[DIRECTIONS FOR THIS TASK] Count the lines of the data below that include the string "agent", and provide nothing but the result.

[DATASET RECORDS]
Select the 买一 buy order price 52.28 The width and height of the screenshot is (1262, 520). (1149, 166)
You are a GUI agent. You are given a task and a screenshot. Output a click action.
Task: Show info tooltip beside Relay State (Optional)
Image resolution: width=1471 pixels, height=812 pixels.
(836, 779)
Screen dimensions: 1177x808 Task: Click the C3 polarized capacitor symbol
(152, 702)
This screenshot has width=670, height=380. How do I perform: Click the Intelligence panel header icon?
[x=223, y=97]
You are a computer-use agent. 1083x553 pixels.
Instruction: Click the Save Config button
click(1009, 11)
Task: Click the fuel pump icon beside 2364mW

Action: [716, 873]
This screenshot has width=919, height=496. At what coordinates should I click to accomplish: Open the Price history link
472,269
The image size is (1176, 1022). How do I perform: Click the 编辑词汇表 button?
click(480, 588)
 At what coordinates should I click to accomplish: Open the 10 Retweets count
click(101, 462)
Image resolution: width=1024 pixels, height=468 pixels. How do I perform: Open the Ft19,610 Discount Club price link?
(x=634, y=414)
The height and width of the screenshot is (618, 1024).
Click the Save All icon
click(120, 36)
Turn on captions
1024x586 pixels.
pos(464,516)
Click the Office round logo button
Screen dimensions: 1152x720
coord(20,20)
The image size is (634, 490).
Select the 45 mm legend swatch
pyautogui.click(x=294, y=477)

[SOLVED PROBLEM] 2